▸ WHAT THE TASK ASKS: Only the lines that hold "computer" should be in the answer, each copied from the data below.

▸ DATASET ENTRIES:
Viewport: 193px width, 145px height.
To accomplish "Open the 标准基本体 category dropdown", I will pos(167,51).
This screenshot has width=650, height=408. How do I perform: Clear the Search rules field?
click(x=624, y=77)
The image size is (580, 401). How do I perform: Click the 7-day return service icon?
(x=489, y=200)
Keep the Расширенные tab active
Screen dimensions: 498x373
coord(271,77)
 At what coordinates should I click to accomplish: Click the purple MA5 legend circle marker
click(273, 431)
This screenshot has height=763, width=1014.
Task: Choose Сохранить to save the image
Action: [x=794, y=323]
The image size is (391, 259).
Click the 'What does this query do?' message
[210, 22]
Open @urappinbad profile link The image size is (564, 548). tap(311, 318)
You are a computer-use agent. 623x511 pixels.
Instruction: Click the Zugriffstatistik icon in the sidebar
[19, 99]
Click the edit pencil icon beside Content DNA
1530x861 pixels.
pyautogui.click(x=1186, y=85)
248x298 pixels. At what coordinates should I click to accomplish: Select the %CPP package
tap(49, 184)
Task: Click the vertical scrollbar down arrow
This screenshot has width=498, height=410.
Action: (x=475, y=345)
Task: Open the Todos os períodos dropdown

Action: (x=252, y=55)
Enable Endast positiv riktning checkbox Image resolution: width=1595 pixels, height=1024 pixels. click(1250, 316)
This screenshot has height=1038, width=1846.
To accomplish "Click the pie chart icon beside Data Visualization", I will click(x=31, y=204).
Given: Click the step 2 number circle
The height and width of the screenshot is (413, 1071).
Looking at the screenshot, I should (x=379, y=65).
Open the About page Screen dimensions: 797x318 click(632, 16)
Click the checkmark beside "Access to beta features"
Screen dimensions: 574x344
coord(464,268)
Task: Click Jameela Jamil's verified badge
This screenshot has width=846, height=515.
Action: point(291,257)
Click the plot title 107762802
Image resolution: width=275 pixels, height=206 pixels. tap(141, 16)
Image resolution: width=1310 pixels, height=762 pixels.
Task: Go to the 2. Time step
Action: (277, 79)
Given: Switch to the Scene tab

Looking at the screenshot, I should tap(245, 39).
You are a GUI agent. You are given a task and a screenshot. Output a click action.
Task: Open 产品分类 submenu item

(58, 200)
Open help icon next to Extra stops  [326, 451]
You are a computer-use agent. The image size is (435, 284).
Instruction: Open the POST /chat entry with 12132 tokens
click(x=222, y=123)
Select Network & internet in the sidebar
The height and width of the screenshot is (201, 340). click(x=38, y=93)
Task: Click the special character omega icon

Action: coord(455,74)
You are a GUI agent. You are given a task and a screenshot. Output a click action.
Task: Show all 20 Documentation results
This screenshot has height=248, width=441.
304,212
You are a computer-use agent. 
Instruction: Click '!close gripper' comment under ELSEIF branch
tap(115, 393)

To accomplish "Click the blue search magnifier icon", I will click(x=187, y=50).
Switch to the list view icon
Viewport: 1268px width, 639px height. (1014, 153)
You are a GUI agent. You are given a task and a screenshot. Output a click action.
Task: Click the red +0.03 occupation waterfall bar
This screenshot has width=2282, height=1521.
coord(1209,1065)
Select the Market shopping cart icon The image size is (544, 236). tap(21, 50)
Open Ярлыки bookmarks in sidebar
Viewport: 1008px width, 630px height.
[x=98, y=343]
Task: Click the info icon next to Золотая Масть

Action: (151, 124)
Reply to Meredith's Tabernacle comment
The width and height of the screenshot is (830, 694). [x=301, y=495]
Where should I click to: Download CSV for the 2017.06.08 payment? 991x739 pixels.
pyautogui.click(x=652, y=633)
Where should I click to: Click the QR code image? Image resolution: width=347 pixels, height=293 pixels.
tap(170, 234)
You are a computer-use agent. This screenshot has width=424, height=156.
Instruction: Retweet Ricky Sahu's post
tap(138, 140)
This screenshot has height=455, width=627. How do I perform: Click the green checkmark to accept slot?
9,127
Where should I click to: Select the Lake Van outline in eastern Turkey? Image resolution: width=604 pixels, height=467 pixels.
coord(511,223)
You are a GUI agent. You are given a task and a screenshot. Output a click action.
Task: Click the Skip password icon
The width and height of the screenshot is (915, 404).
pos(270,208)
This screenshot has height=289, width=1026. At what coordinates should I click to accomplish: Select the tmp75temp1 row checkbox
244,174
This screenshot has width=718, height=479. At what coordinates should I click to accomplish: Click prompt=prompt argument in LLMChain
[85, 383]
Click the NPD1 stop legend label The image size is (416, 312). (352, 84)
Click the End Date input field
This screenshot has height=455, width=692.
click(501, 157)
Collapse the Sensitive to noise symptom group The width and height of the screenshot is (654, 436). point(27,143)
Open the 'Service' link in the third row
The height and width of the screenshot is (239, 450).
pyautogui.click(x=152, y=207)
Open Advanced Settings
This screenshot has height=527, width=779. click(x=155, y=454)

▸ OUTPUT BELOW:
You are a computer-use agent. 623x511 pixels.
You are a computer-use agent. The image size is (435, 284).
You are a computer-use agent. 
You are a computer-use agent. This screenshot has width=424, height=156.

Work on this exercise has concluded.